For Denise Diosana, an 18-year-old recent Sisler grad, it was tough — but insightful.

“Even trying my best to pick up the salt shaker, I couldn’t bend my hand. They can’t see well, they can’t hold things well — that makes inclusive design all the more important,” she said, referring to people with arthritis or impaired vision.

And that insight helped her and the rest of the students design and build salt shakers that are easier to pick up and easier to differentiate from pepper shakers.

For the department head of Sisler’s interactive digital media program, Jamie Leduc, the workshop was an opportunity for his students to see that their skills have value.

“The students were able to understand that their skills can solve real-world problems,” he said. “They were challenged with something that has direct impact on society.”

Worldwide, the population of people aged 60 plus is about 915 million and is projected to grow to 2.1 billion by 2050, according to United Nations data.

That means more people developing arthritis and impaired vision and more people needing products designed to be easier to use, Leduc said.

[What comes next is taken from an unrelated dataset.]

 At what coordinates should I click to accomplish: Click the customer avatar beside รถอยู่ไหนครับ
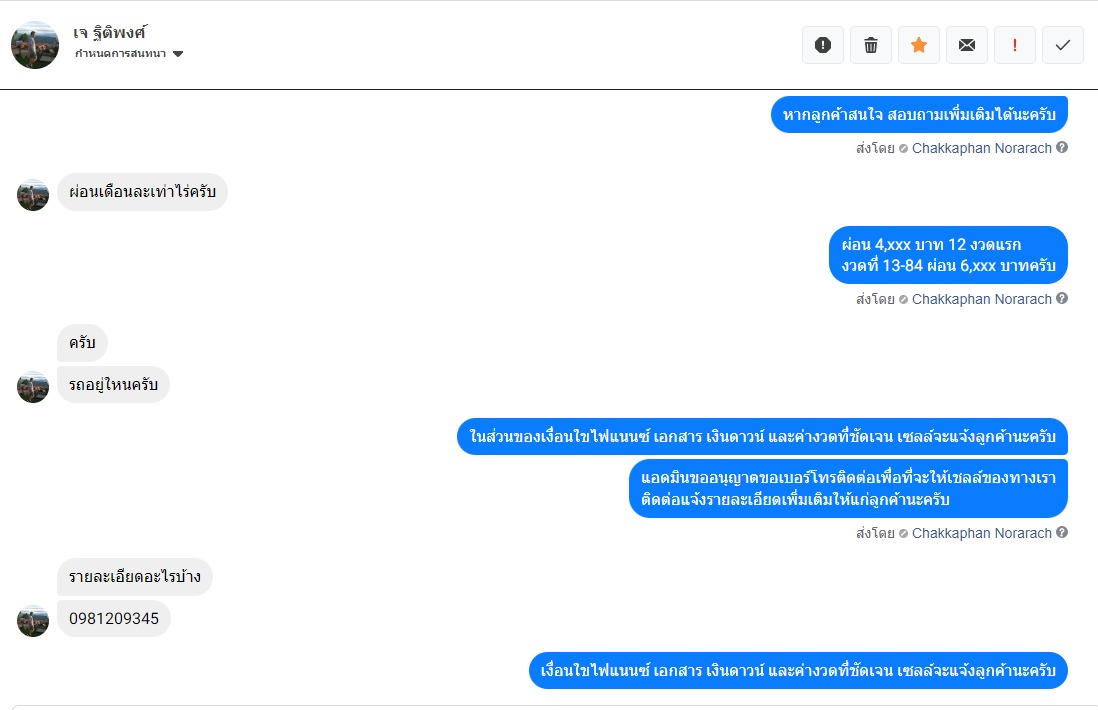click(x=33, y=387)
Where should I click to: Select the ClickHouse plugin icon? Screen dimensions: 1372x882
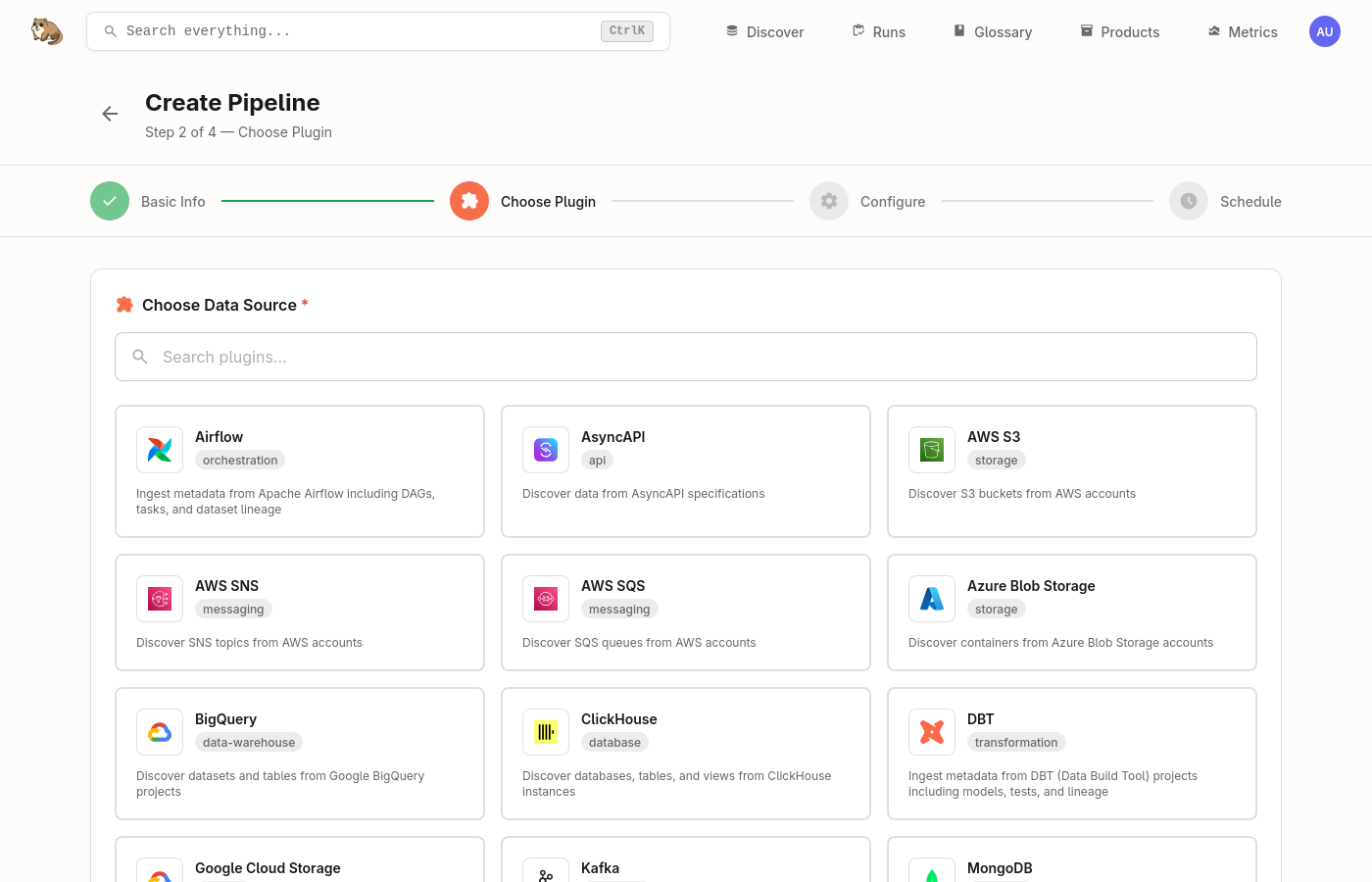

For Ken Reimer, the U of W assistant professor who brought the workshop to Sisler, the project was a way to show the world what Winnipeg has to offer in terms of both students and education programs.

Reimer, a former vice-principal at the high school, studies and teaches inclusive education. When guest lecturing at the University of Oxford, he heard about Cambridge’s project and it immediately connected with him.

“This wasn’t a tool that just tried to input more info in kid’s brains — this really gives kids a voice,” he said.

He decided to help bring it to Winnipeg. Staff at Cambridge had heard about the U of W, too, through its Lost Prizes project, which seeks out troubled-but-talented high school dropouts and engages them in creative ways.

“They’ve identified that what we have is pure gold,” Reimer said, referring to the University of Cambridge.

Diosana, now a part-time animator at a New Brunswick-based animation studio, happened to be working on an animation project in the school’s lab. Meanwhile, Sisler teachers, U of W staff and Cambridge staff via videochat trained for the workshop. She ended up training with them and taking part in the workshop.

Reimer suggested she’s an example of what Winnipeg has to offer.

Diosana, an aspiring animation concept designer who’s set to study at Vancouver Film School, said the project challenged her approach to the world.

“When you (turn) a door knob, you don’t think about the people who don’t have that ability,” she said. But now ,she does. And besides, she said, some day it might be her or anyone else who can’t perform those simple tasks.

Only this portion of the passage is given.